What’s that you say, Jesus?  WE’re the light of the world?  (Matthew 5:13-20)  You want us to get involved, to be transparent in our holy ethic of caring for the hapless and “those” people?  But they might be TERRORISTS!  Besides, we know our way around our prison cells in the dark:  a candle would show us the cracks in our safety and the leaks in our comfort…  The hearers of the Sermon on the Mount remembered being once taught that Israel was chosen to bring God’s Light to the rest of the world.  “It only takes a spark to get a fire going…”

These are intense days.  Darkness has eaten the daylight, and even the stars can’t give us direction in the overcast.  If anything can pierce the haze of our despair, it’s the rays of God-light which continue to force their way through.

God Bless Us, Every One                     Horace Brown King

 

My meditations on lectionary passages for the upcoming weekend can be found every Tuesday at this space on Facebook; or at horacebrownking. com

What Does God Expect of Me?

24 Jan

I was born a cynic, I guess.  Seven decades of observing and working with the human condition haven’t improved my outlook a bit.  I’d like to trust society to be that perfect place of God’s imagination, but wars & rumors of wars abound.  I fantasize about picket fences and birdhouses, about rainbows day after day.  My poesy drifts toward the “alabaster cities undimmed by human tears”.  Tell that to the grizzled and aged guy who shelters in the doorway of the Post Office and asks for money.  Tell that to the crippled guy who got suckered into military service in Afghanistan to “protect” the investments of oil investors.  ‘Nuf complaining:  what does God expect of ME?

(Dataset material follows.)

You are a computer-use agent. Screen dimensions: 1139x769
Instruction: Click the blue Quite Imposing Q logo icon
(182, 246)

By the time the prophet Micah gets to the day’s text (6:1-8), he’s previously spoken eloquently about God’s indictment of the prevailing culture.  The powerful have coveted fields and houses and have seized them, violence–police dogs & water cannon?–has been sent to control the masses,  and leaders sell allegiance to the highest bidder.  Many worshipers have called for a religious revival:  longer prayers and more expensive sacrifices.  To this, God replies through Micah, “He has told you, O mortal, what is good; and what does the Lord require of you but to do justice, and to love kindness, and to walk humbly with your God?”  Three demanding expectations which remind us that we need to polish our ethics.

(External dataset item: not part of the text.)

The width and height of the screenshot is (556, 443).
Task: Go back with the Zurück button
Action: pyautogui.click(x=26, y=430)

Paul comments to the Corinthian community of believers that all that glitters is not gold (I,1:18-31).  Wisdom and enlightenment don’t cut it, in the long run.  The rewards of the culturally elite look pretty good, but they won’t last.  Again, the alternative to the status quo is presented as valuable to the Church: “God chose what is low and despised in the world, things that are not, to reduce to nothing the things that are.”(v.28)  To me, this is walking humbly with my God.

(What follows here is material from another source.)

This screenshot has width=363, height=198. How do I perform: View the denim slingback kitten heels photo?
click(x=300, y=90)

Charles James Cook asks, “Who can survive in attempting to live into the spirit of the Beatitudes?…we are struck with their poetic beauty and, at the same time, overwhelmed by their perceived impracticality….We admire the instruction, but we fear the implications of putting the words into actual practice…To be pure in spirit, peaceful, merciful, and meek will get you nowhere in a culture grounded in competition and fear.” (FEASTING on the WORD, A 1:308)  Some have translated the word ‘Blessed’ as being happy.  I also like the word ‘content’.  At any rate, the beginning of the Sermon on the Mount (Matthew 5:1-12) takes away a lot of pressure to fly faster and higher, to collect trophies and to count scalps.

You won’t be surprised to know that from now until Lent we’ll be examining (and be examined by) the ethics of the God-fearing.  Joan Chittister, the British contemplative, asks, “What needs to be changed in us?  Anything that makes us the sole center of ourselves.  Anything that deludes us into thinking that we are not simply a work in progress….We must begin to do life, to be with people, to accept circumstances, to bring good to evil in ways that speak of the presence of God in every moment.”